Dissociation of RSK2 from CBP was
maximal 10 to 30 min after stimulation,
concomitant with a drastic
increase in RSK2 phosphorylation. As
soon as RSK2 phosphorylation
decreased, association with CBP increased
(compare 30- and 60-min
points in Fig.
1B). In conclusion, association
of RSK2 with CBP
correlates inversely with RSK2
phosphorylation.
Analogous results were obtained by analyzing the endogenous RSK2 and
CBP proteins. RSK2 was present in anti-CBP immunoprecipitates
prepared
from NIH 3T3 (Fig.
1B, right panel), COS, and HEK 293
cells (not shown)
following the same kinetics after EGF stimulation
as in transfected
cells.

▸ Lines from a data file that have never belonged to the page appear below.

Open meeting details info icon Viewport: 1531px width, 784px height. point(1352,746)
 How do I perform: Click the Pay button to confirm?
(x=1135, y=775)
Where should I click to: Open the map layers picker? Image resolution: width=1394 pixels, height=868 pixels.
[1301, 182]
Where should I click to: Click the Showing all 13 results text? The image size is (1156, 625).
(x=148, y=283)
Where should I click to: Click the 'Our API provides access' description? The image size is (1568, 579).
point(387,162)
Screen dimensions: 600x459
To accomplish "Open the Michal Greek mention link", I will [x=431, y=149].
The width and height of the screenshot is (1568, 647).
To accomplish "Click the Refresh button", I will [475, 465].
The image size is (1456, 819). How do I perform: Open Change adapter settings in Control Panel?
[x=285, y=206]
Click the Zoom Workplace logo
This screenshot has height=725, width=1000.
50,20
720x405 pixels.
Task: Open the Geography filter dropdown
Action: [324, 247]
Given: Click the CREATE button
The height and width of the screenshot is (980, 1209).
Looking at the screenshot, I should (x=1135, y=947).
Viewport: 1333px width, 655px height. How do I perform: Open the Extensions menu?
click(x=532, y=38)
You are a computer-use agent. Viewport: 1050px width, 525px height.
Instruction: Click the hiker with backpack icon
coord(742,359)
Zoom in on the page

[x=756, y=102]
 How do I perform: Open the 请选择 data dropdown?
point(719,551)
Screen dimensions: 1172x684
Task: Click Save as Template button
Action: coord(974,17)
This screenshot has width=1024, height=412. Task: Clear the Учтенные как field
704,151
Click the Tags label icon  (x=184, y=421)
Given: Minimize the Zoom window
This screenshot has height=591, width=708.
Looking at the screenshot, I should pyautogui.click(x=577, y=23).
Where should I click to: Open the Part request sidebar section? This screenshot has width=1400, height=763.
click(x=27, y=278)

In additional experiments we have found
that the other forms of
p90
rsk, RSK1 and RSK3, as well as the related
kinase MSK1 are also found
in anti-CBP immunoprecipitates after ectopic
expression. In particular,
paralleling what we observed here with RSK2,
dissociation of the
MSK1-CBP complex is concomitant with an increase in
MSK1 phosphorylation
(not shown). Our results confirm and extend
previous observations
showing CBP interaction with
p90
rsk (
38), and reveal that
phosphorylation of RSK2 is a critical
event regulating RSK2-CBP complex
formation.
Phorbol esters and UV light regulate RSK2-CBP association.
The
results described above would predict that stimulation of cells with
any RSK-activating factor should induce dissociation of the RSK2-CBP
complex. Since RSK proteins are phosphorylated and activated not only
by growth factor stimulation, but also by phorbol esters and stress
factors (10, 17, 37), we tested whether treatment of cells
with TPA and UV light also affected the association of RSK2 and CBP
(Fig. 2). Both treatments induced dissociation of the complex within minutes following stimulation to an
extent comparable to dissociation induced by EGF. Importantly, dissociation again correlated with an increase in RSK2 phosphorylation, as revealed by the P-T577 antibody.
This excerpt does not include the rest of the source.